Unlike traditional QA, MuDABench's questions require:

  1. Information extraction: Locate relevant information from multiple documents
  2. Information synthesis: Integrate scattered information into a coherent understanding
  3. Quantitative analysis: Perform computational reasoning based on extracted data
  4. Conclusion generation: Form structured analytical answers

This design is closer to real scenarios such as business analysis and investment research.

4

Section 04

Innovative Evaluation Protocol

Innovation in Evaluation Protocol

The research team proposed dual evaluation metrics:

Final Answer Accuracy

Measures the matching degree between the model-generated answer and the reference answer; it is a traditional end-to-end evaluation.

Intermediate Fact Coverage

As an auxiliary diagnostic signal, it evaluates whether the model correctly identifies and uses key intermediate facts during reasoning. It helps distinguish whether answers are based on correct reasoning, identify model error links, and check the integrity of the reasoning chain, providing directions for system optimization.

5

Section 05

Experimental Findings: Limitations of Standard RAG and Breakthroughs with Multi-Agent

Experimental Findings: Limitations of Standard RAG

Problems with Flat Retrieval Pool

Experiments reveal that standard RAG systems treating large-scale documents as a "flat retrieval pool" perform poorly, facing challenges such as retrieval noise, context fragmentation, and missing relationships.
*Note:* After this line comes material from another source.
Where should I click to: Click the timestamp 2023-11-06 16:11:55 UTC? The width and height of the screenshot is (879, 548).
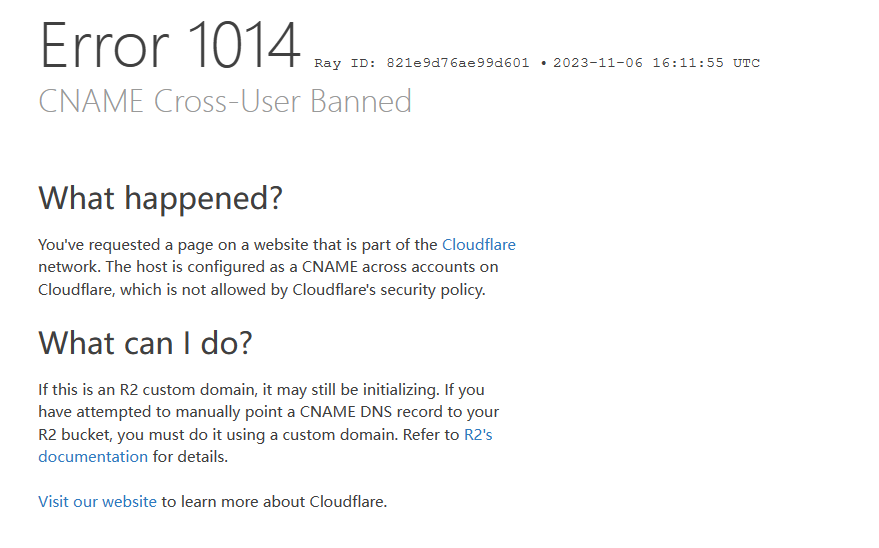656,63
Breakthrough of Multi-Agent Workflow

To overcome the limitations, the study proposes a multi-agent workflow that coordinates three modules:

  1. Planning module: Analyze the problem and formulate information collection strategies
  2. Extraction module: Precisely extract structured information from target documents
  3. Code generation module: Convert data into executable code for quantitative analysis

This architecture significantly improves metrics, but there is still a gap compared to human experts.

6

Section 06

Two Major Bottlenecks of Current Systems

Identification of Two Major Bottlenecks

After in-depth analysis of failure cases, the study identifies two major bottlenecks:

Bottleneck 1: Insufficient Accuracy in Single-Document Information Extraction

Even if the correct document is located, the model often makes mistakes: numerical extraction errors (e.g., misreading "150 million" as "1.5 billion"), entity relationship confusion, table data misalignment, etc.
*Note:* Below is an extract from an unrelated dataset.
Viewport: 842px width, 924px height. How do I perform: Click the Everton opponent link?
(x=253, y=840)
Bottleneck 2: Lack of Domain Knowledge

Financial analysis requires deep domain knowledge: understanding accounting terms, industry-specific rules, grasping business logic, etc. General-purpose LLMs are clearly insufficient and need specialized domain adaptation.

7

Section 07

Insights for RAG System Design

Insights for RAG System Design

The MuDABench research results provide important guidance:

1. Hierarchical Retrieval Architecture

Abandon the "flat retrieval pool" mindset and build a hierarchical system: top-level document filtering, middle-level chapter positioning, bottom-level precise extraction.

2. Structured Information Extraction

Develop specialized extraction modules: parse complex tables and charts, understand document hierarchical structures, maintain entity relationship graphs.

3. Domain Adaptation

Build for specific domains: domain term dictionaries, reasoning rules, fine-tuning datasets.

4. Human-Machine Collaboration Workflow

Design human-machine collaboration processes: AI initial screening and positioning, human verification of key results, AI-assisted calculation and reporting, human final decision-making.

8

Section 08

Open Source and Conclusion

Open Source and Community Contribution

MuDABench has been open-sourced on GitHub (https://github.com/Zhanli-Li/MuDABench), providing large-scale real document collections, high-quality QA annotations, baseline system implementations, and evaluation tool scripts, serving as an experimental platform for research in RAG systems, document intelligence, and other fields.

Conclusion

MuDABench is not only a new benchmark but also a reminder of the development direction of RAG technology: when AI moves from demonstration to production environments, scale, complexity, and domain expertise are the real tests. Understanding the bottlenecks is the first step to solving them.